Cosa sta accadendo in Siria per il diritto internazionale

03.11.2019

Di Adriano Giudice


Il 9 ottobre 2019 iniziano i raid aerei e gli attacchi dell'esercito turco di Recep Tayyip Erdoğan, presidente della Turchia, contro le milizie curde dello Ypg (Unità di protezione popolare) a nord della Siria. Ma chi sono esattamente i curdi?

I curdi sono un gruppo etnico, linguistico e religioso stanziato nel territorio del Kurdistan, non ufficialmente riconosciuto come Stato, ma che in realtà avrebbe tutte le carte in regola per esserlo. Dopo la caduta dell'Impero Ottomano e dopo la Prima Guerra Mondiale, la comunità dei curdi è sempre stata utilizzata dalle forze esterne per combattere le politiche ottomane sul territorio. L'unica speranza di assegnare un territorio che sarebbe divenuto stato ai curdi si è avuta nel 1920 con il Trattato di Sevres, dove era prevista la formazione del Kurdistan con capitale Diyarbakir, stanziato tra Iraq, Turchia e Siria. I sogni si infransero quando, in Turchia, salì al potere Ataturk che con le sue nuove politiche repubblicane spinse i turchi a contrastare il trattato di Sevres, arrivando, infatti, a stipulare il trattato di Losanna che segnò la fine delle ambizioni curde. Di conseguenza i curdi sono costretti a lottare da anni contro le nazioni limitrofe per la propria indipendenza, situazione a permanere se le nazioni esterne a quel territorio non faranno nulla per questo popolo.

Contenuto del dataset:
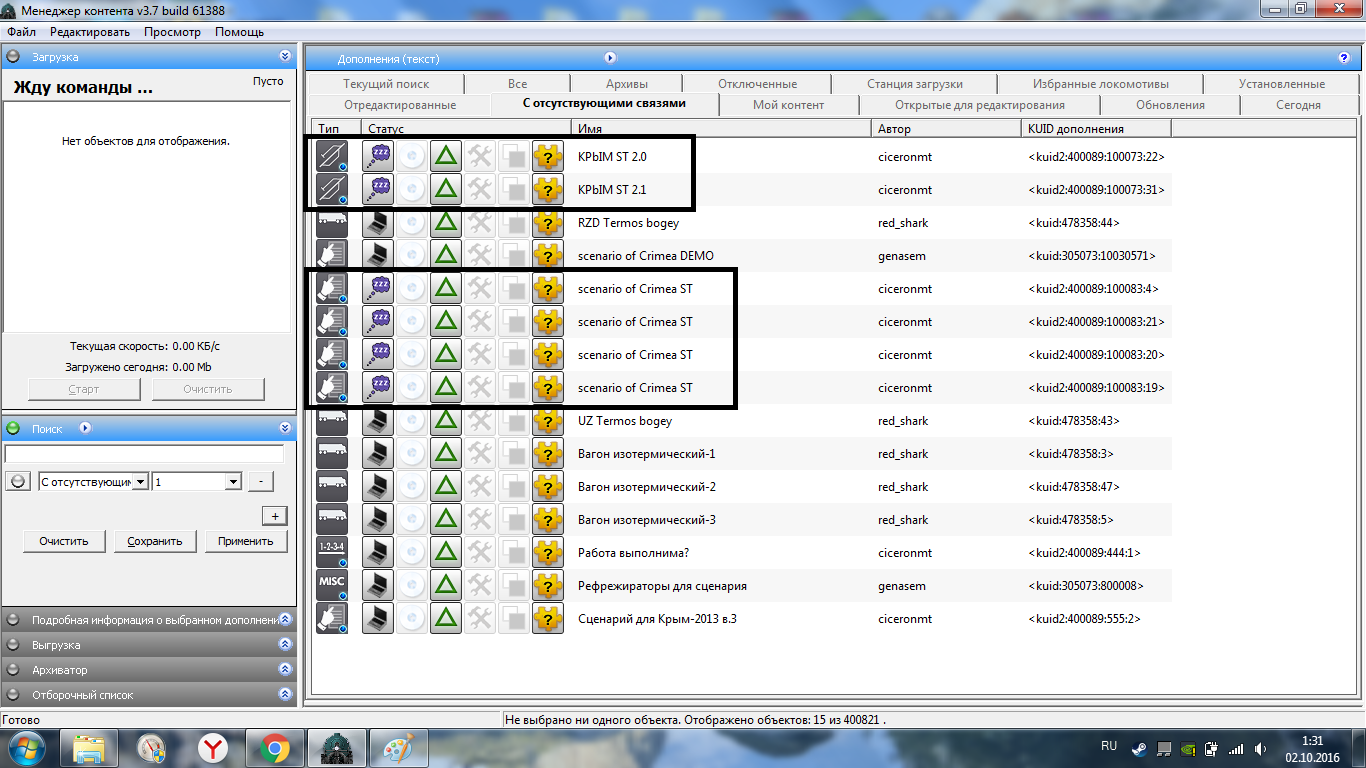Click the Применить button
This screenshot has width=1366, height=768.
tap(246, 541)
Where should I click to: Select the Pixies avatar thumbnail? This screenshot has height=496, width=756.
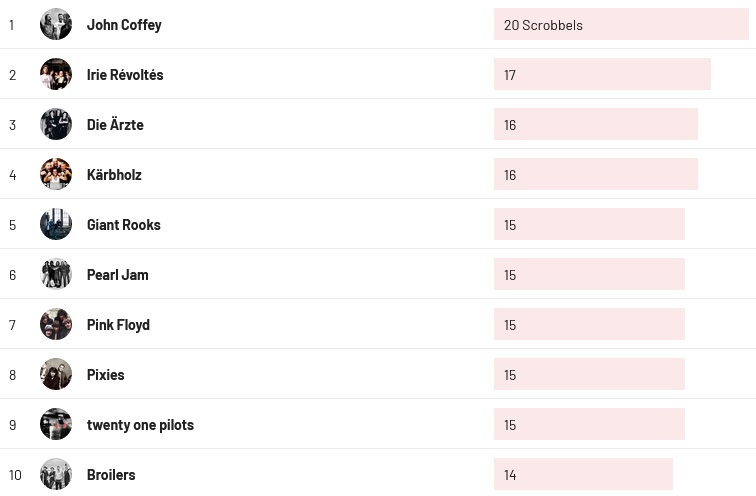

Consegna 1: Riporta parola per parola il brano sui curdi, partendo da "Di Adriano Giudice" e terminando con "esattamente i curdi?".
Consegna 2: Secondo il brano sui curdi, quale città era prevista come capitale del Kurdistan dal Trattato di Sevres?
Consegna 3: Prosegui il brano sui curdi dal punto in cui si interrompe.
Per lo svolgimento le righe non servono.

Svolgimento 1:
Di Adriano Giudice


Il 9 ottobre 2019 iniziano i raid aerei e gli attacchi dell'esercito turco di Recep Tayyip Erdoğan, presidente della Turchia, contro le milizie curde dello Ypg (Unità di protezione popolare) a nord della Siria. Ma chi sono esattamente i curdi?

Svolgimento 2: Diyarbakir.

Svolgimento 3:
L'avanzata turca è iniziata dopo che il Presidente degli USA, Donald Trump, ha richiamato in patria le forze armate dal confine siriano, dove l'esercito americano era presente per combattere l'Isis con l'aiuto delle truppe autoctone. Una volta espugnato il califfato, Trump, non avendo più alcun interesse a trattenere il suo esercito sul territorio e non volendo per di più entrate in conflitti diplomatici, ha deciso di ritirarlo, così facilitando l'avanzata delle truppe turche contro l'Ypg.

L'interesse di Erdogan nasce da una parte per conquistare un territorio ricco di petrolio, dall'altra per realizzare una sorta di zona cuscinetto lungo il confine tra Siria e Turchia, atto a difendere quest'ultima da quella che il presidente turco identifica come una "forte minaccia terroristica" dovuta alla grande ondata migratoria iniziata con la primavera araba.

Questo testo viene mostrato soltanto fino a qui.